Is it possible that the hippocampus turns from a receiver of imagery to a sender of imagery? Is this how memory is relived? How can we ever know the answer to this question? The answer begins with well-formed questions such as, “What differences can be seen in brain activity during sleep and wakefulness?”
We have known for a long time that there are differences in the frequency and shapes of brainwaves produced in sleep and wakefulness. By example, deep sleep is linked to slow brain wave activity. Delta brain activity occurs between one half cycle per second and 4 cycles per second. Delta waves can occur during sleep and when we are awake. Just above delta waves are theta waves. Theta waves are linked to intuition, as well as mental models of various items or relationships. Theta waves range from four to eight cycles per second. Infraslow signals are less than one tenth of a cycle per second. As we transition from wakefulness to sleep there is a time of theta, followed slower delta and slower brain activity.

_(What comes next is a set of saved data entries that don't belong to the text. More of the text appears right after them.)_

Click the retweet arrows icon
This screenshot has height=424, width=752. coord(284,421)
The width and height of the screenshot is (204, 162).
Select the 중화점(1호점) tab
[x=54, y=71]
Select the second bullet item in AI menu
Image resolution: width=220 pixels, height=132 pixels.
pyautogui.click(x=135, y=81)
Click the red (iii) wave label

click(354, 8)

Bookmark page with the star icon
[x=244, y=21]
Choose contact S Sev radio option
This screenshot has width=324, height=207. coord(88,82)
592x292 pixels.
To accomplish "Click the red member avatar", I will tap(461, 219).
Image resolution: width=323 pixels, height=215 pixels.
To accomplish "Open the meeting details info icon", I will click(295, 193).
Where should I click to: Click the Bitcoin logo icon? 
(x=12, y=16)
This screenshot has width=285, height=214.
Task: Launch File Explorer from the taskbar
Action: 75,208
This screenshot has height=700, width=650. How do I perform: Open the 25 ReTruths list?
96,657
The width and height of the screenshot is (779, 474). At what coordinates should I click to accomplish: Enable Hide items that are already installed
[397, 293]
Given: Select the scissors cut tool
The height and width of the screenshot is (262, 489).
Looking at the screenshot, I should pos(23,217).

Delta (4–8 Hz) -band activity
Theta (0.5–4 Hz) range
Infraslow activity (<0.1 Hz)
One theory of brain activity suggests that low frequency activity is linked to a receiver requesting information. Higher frequency activity is linked to sending information. This theory sets the stage for research and a paper, which was presented in the Publications of the National Academy of Sciences in 2016. Basic research showed that the human hippocampus produces relatively slow activity during wakefulness, and faster activity during sleep. In contrast, several cortical regions, which are associated with information gathering and perception were observed doing just the opposite. The cortical regions produced relatively faster action during wakefulness, and slower activity during sleep. This pattern of activity was taken to mean that the hippocampus was a receiver during wakefulness and a sender during sleep. The cortical regions, associated with sensation, perception, and consideration, were seen as organizing and sending information to the hippocampus during periods of wakefulness and receiving information during periods of sleep.

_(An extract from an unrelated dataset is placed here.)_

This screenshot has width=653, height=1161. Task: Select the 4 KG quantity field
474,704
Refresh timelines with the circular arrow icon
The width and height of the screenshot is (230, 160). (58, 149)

This is a very interesting. Here we see functional differences in brain activity along with a plausible explanation of what the differences signify. If this theory holds true then we are looking into one aspect of how the human brain is organized to process sensation, perception, experience, emotion, and thought.
Human cortical–hippocampal dialogue in wake and slow-wave sleep (2016). Mitraa, A, Snydera,A.Z., Hackerc, C.D., Pahwac, M, Tagliazucchi, E., Laufse,F, Leuthardtg, E.C. and Raichlea,M.E. Proc Natl Acad Sci U S A. 2016 Nov 1;113(44):E6868-E6876.